[Collected data entries]

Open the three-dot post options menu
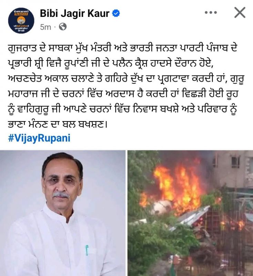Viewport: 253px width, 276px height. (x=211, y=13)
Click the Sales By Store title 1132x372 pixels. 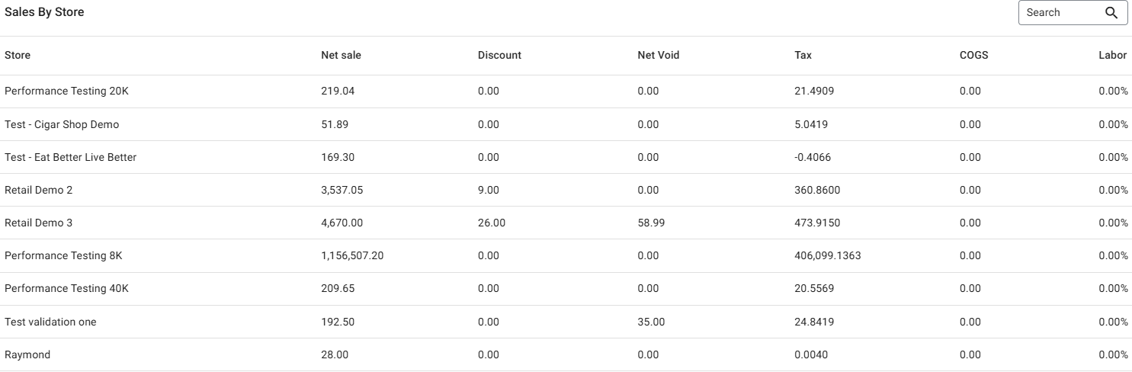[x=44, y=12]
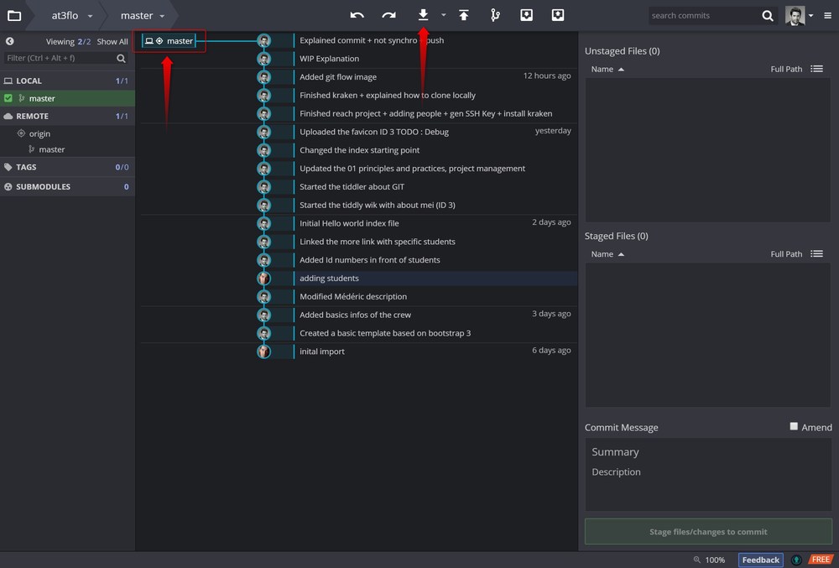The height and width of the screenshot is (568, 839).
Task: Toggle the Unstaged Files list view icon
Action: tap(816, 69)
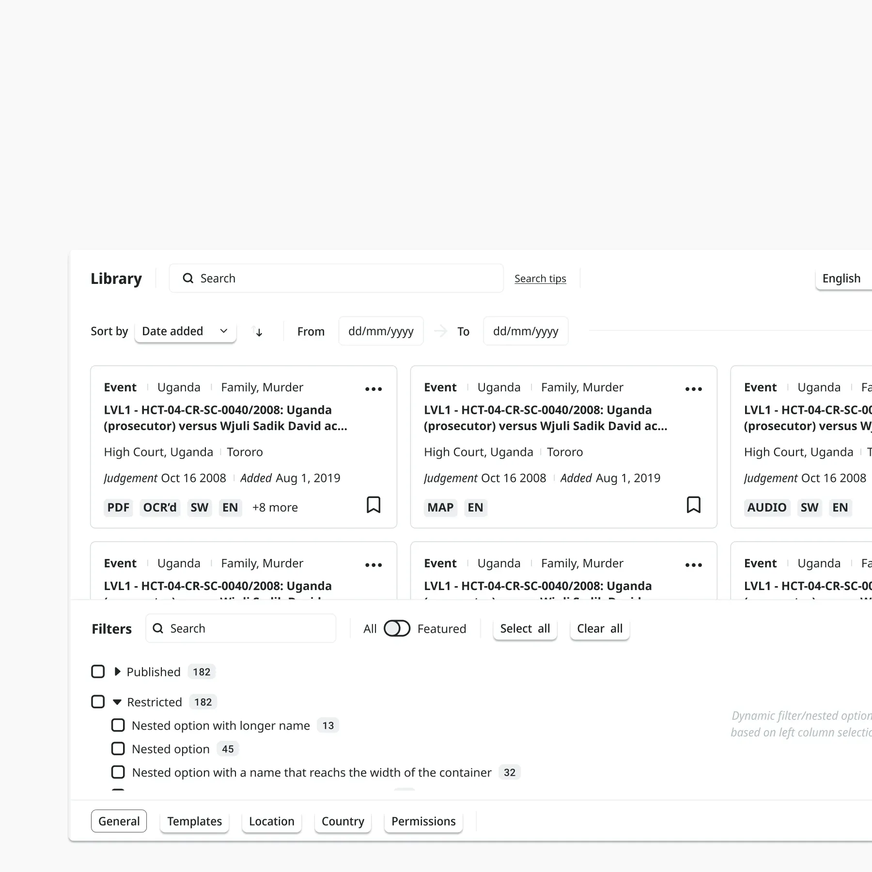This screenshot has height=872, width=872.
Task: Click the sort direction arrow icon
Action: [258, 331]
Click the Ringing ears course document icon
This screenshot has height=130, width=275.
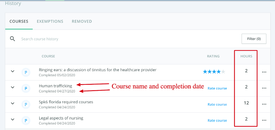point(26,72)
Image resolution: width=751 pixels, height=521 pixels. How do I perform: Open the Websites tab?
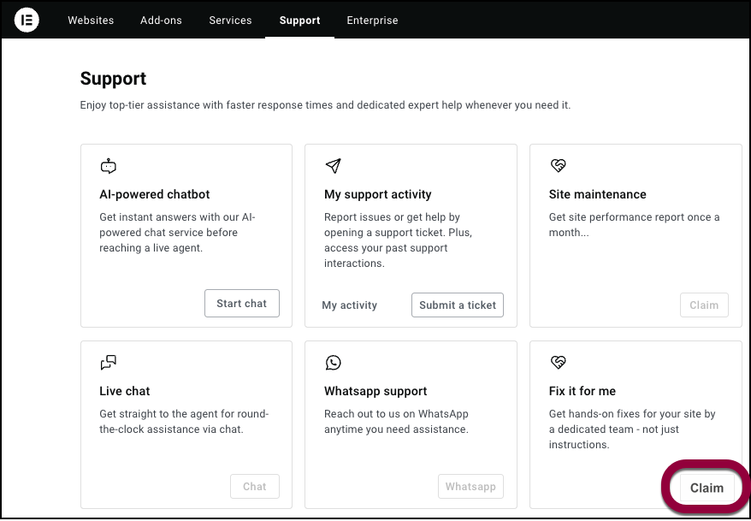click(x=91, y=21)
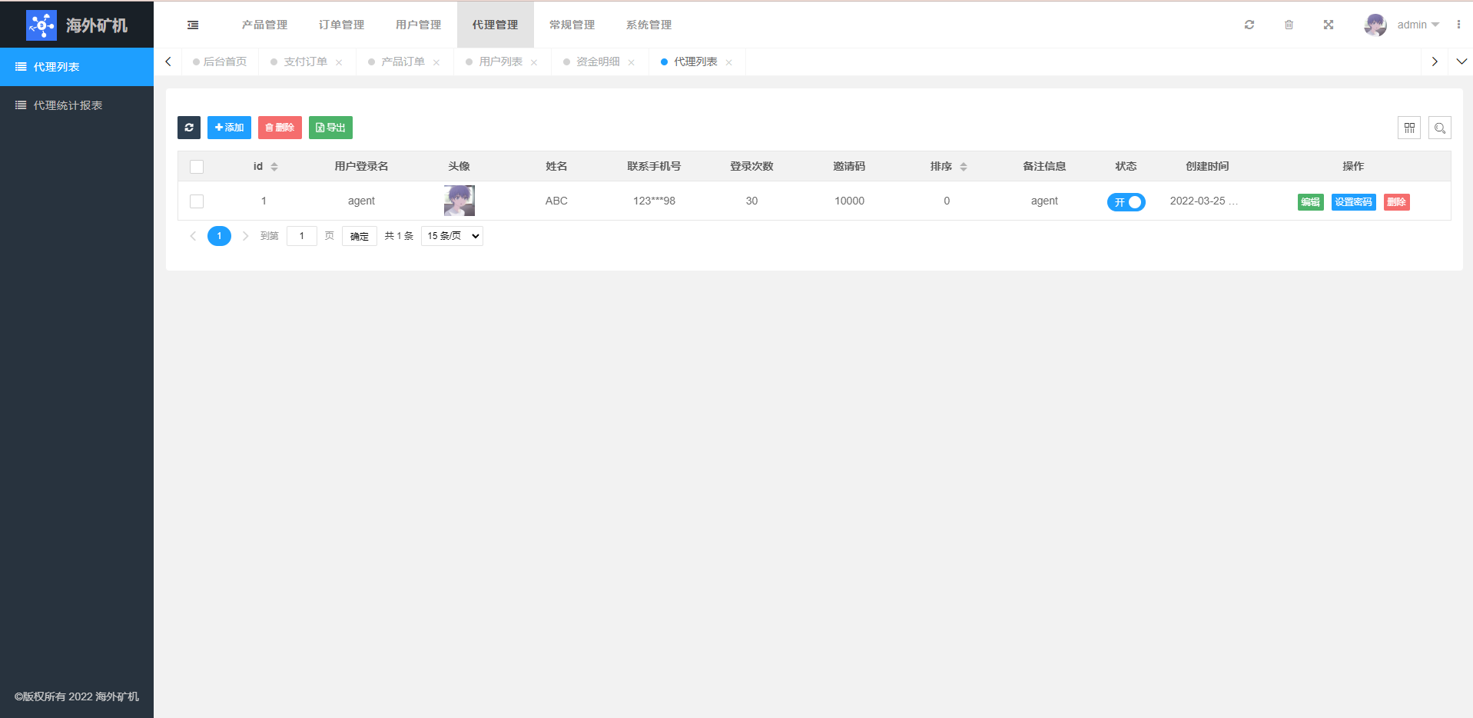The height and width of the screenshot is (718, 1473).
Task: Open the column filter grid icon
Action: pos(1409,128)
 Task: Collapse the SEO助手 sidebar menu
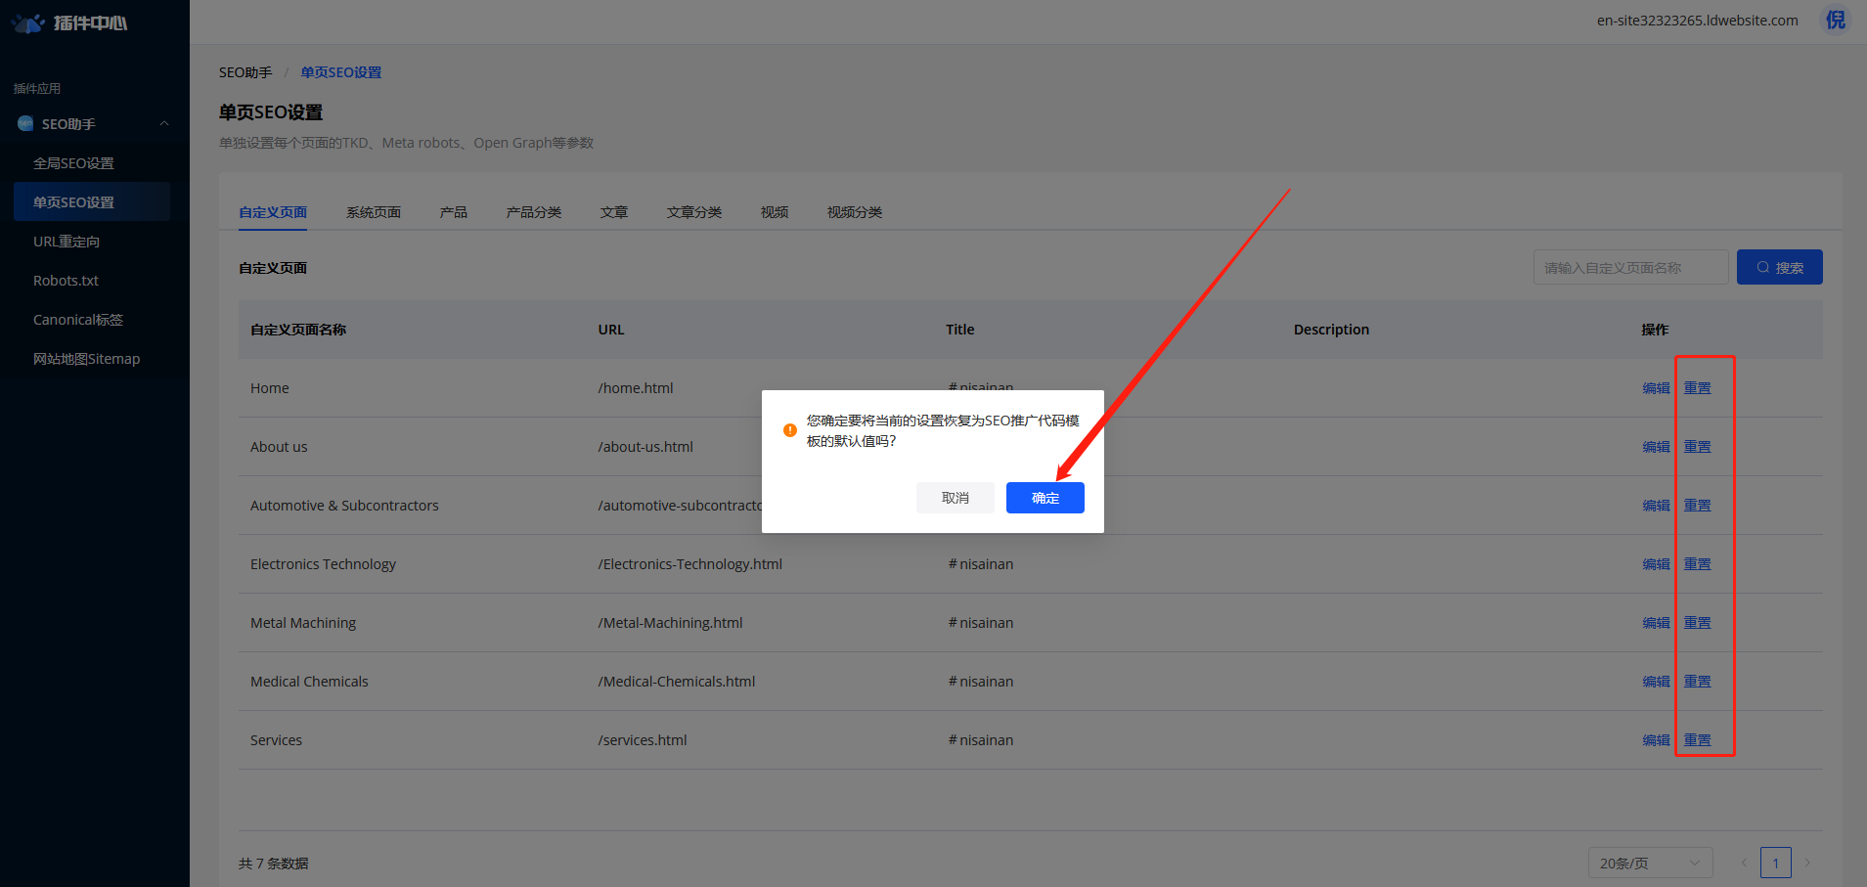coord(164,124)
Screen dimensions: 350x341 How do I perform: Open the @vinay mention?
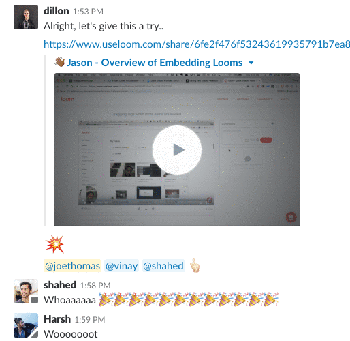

Task details
Make an exact copy of the lines above, starting at the line that contains "Click the Ringing ears course document icon" and running through the final line of the entries. Omit the pictures.

Your response
Click the Ringing ears course document icon
This screenshot has height=130, width=275.
point(26,72)
Image resolution: width=751 pixels, height=521 pixels. How do I perform: Open the Websites tab?
click(x=91, y=21)
The height and width of the screenshot is (718, 1473).
Task: Open the column filter grid icon
Action: pos(1409,128)
 Task: Collapse the SEO助手 sidebar menu
coord(164,124)
Screen dimensions: 350x341 How do I perform: Open the @vinay mention?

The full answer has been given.